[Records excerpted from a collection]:
※ ※ ※

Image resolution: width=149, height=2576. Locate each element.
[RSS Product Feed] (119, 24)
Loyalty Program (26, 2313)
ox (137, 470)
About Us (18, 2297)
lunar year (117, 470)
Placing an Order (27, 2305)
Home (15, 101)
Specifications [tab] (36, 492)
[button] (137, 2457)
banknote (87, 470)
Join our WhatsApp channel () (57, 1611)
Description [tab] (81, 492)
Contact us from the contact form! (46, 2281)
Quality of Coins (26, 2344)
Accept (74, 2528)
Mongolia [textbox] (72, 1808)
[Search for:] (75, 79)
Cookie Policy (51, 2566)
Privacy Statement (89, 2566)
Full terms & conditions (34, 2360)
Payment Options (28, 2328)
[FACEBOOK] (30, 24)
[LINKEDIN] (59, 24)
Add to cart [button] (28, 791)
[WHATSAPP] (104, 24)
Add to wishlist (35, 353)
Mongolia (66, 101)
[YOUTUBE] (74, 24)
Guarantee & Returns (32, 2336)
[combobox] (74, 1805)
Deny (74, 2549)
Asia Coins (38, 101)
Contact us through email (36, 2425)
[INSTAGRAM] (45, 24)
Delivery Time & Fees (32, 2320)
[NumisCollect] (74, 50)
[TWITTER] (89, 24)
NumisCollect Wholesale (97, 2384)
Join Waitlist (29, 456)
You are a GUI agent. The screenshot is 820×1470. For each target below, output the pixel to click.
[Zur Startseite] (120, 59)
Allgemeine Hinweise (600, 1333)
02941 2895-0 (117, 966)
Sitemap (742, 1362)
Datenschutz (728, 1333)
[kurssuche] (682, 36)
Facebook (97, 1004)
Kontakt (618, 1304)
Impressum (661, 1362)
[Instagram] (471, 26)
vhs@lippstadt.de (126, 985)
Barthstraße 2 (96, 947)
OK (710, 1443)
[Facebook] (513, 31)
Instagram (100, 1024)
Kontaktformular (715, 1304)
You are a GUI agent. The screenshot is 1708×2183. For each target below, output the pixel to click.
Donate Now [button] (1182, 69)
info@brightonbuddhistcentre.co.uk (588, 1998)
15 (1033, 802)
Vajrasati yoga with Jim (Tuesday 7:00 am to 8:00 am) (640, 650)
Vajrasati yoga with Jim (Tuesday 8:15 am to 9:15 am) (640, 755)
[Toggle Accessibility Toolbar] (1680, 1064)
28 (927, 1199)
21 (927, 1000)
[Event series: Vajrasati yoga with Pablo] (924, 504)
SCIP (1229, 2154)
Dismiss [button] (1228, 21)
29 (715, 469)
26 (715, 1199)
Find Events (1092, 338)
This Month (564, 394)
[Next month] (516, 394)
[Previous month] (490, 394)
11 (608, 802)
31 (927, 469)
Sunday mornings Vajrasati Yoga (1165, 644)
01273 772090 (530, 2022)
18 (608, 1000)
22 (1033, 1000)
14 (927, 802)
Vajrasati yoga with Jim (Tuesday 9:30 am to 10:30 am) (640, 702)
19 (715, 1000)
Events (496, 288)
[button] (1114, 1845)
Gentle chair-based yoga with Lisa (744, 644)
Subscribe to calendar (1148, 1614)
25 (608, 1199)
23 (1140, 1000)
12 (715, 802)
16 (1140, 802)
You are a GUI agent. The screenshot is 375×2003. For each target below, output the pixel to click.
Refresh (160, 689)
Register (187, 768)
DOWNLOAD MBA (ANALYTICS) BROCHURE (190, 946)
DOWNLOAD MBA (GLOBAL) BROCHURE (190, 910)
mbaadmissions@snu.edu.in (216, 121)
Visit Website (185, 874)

※ ※ ※

From the first line of the data through the line with "Asia Coins (38, 101)", quote each line exactly and add nothing else.

[SOLVED EXERCISE]:
Image resolution: width=149, height=2576. Locate each element.
[RSS Product Feed] (119, 24)
Loyalty Program (26, 2313)
ox (137, 470)
About Us (18, 2297)
lunar year (117, 470)
Placing an Order (27, 2305)
Home (15, 101)
Specifications [tab] (36, 492)
[button] (137, 2457)
banknote (87, 470)
Join our WhatsApp channel () (57, 1611)
Description [tab] (81, 492)
Contact us from the contact form! (46, 2281)
Quality of Coins (26, 2344)
Accept (74, 2528)
Mongolia [textbox] (72, 1808)
[Search for:] (75, 79)
Cookie Policy (51, 2566)
Privacy Statement (89, 2566)
Full terms & conditions (34, 2360)
Payment Options (28, 2328)
[FACEBOOK] (30, 24)
[LINKEDIN] (59, 24)
Add to cart [button] (28, 791)
[WHATSAPP] (104, 24)
Add to wishlist (35, 353)
Mongolia (66, 101)
[YOUTUBE] (74, 24)
Guarantee & Returns (32, 2336)
[combobox] (74, 1805)
Deny (74, 2549)
Asia Coins (38, 101)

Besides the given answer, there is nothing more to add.